Finalement, l'article "25 quaterdecies", devenu l'article 70, a été adopté sans modification. Un amendement parlementaire a été défendu au Sénat afin que "quelques départements connaissant une évolution de l'APA et du RSA plus dynamique qu'au niveau national" mais dont" la situation n'est pourtant pas prise en compte par le dispositif proposé par le gouvernement" en soient bénéficiaires. Mais Christian Eckert s'y est opposé, se disant "hostile à l'élargissement de ce fonds de soutien, de crainte de le voir subir un effet de dilution".

"Des critères particulièrement discriminants"

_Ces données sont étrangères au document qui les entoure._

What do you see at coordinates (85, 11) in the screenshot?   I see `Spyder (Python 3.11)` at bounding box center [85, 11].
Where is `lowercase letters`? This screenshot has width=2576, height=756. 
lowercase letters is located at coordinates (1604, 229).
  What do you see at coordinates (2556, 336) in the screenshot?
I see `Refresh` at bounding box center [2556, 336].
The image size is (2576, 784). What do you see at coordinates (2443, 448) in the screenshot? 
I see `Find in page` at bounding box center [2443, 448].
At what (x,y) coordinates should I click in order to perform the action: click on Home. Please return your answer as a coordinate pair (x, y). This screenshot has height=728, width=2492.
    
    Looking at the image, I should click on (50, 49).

On saura d'ailleurs que le rapport de l'Inspection générale de l'administration (IGA) sur lequel le gouvernement s'est basé pour établir ses critères vient d'être publié. Le document rappelle que l'objectif était bien de "déterminer des critères objectifs permettant d'identifier les départements en difficulté financière, du fait notamment de l'importance et du dynamisme des allocations individuelles de solidarité". Mais aussi de "rechercher des critères particulièrement discriminants" pour que seule une dizaine de départements puissent effectivement bénéficier de ce fonds exceptionnel.
C'est aussi l'IGA qui a proposé que le fonds "soit composé de deux parts identiques de 25 millions d'euros".
On saura en outre pourquoi le gouvernement a finalement renoncé à prendre en compte les "efforts de gestion" déjà accomplis par les départements, contrairement à ce qu'avait annoncé Marylise Lebranchu en octobre lors du congrès de l'ADF (voir notre article du 16 octobre). "La détermination de ces efforts est certes mesurable, mais elle nécessite de recourir à l'étude de nombreux indicateurs qui jouent aussi bien en matière de maîtrise des dépenses les plus prégnantes (…) que de valorisation des recettes fiscales et de maîtrise du recours à l'endettement", peut-on lire dans le document de l'IGA.

Une "nouvelle ponction de la CNSA" qui inquiète

Une question en revanche n'est pas soulevée dans le rapport, mais l'a été brièvement au Parlement et a, depuis, fait réagir le GR31, qui représente les associations au sein du conseil de la Caisse nationale de solidarité pour l'autonomie (CNSA) : le fait que ce fonds de soutien soit financé par le biais d'un prélèvement sur les réserves de la CNSA.
Le GR31 critique cette "nouvelle ponction de la CNSA" et rapporte les propos de Christian Eckert déclarant à l'Assemblée que "ce choix n'est pas totalement satisfaisant mais a toujours été fait par le passé". "La tentation est de plus en plus forte, les années passant, de puiser dans les réserves d'une Caisse créée à l'origine pour le développement d'une politique publique en faveur de l'aide à l'autonomie", constatent les associations. Celles-ci le regrettent d'autant plus que le projet de loi relatif à l'adaptation de la société au vieillissement qui vient d'être voté (voir notre article du 16 décembre) est censé permettre de répondre à davantage de besoins et davantage de missions pour la CNSA, "en particulier en matière d'investissements dans les établissements médico-sociaux".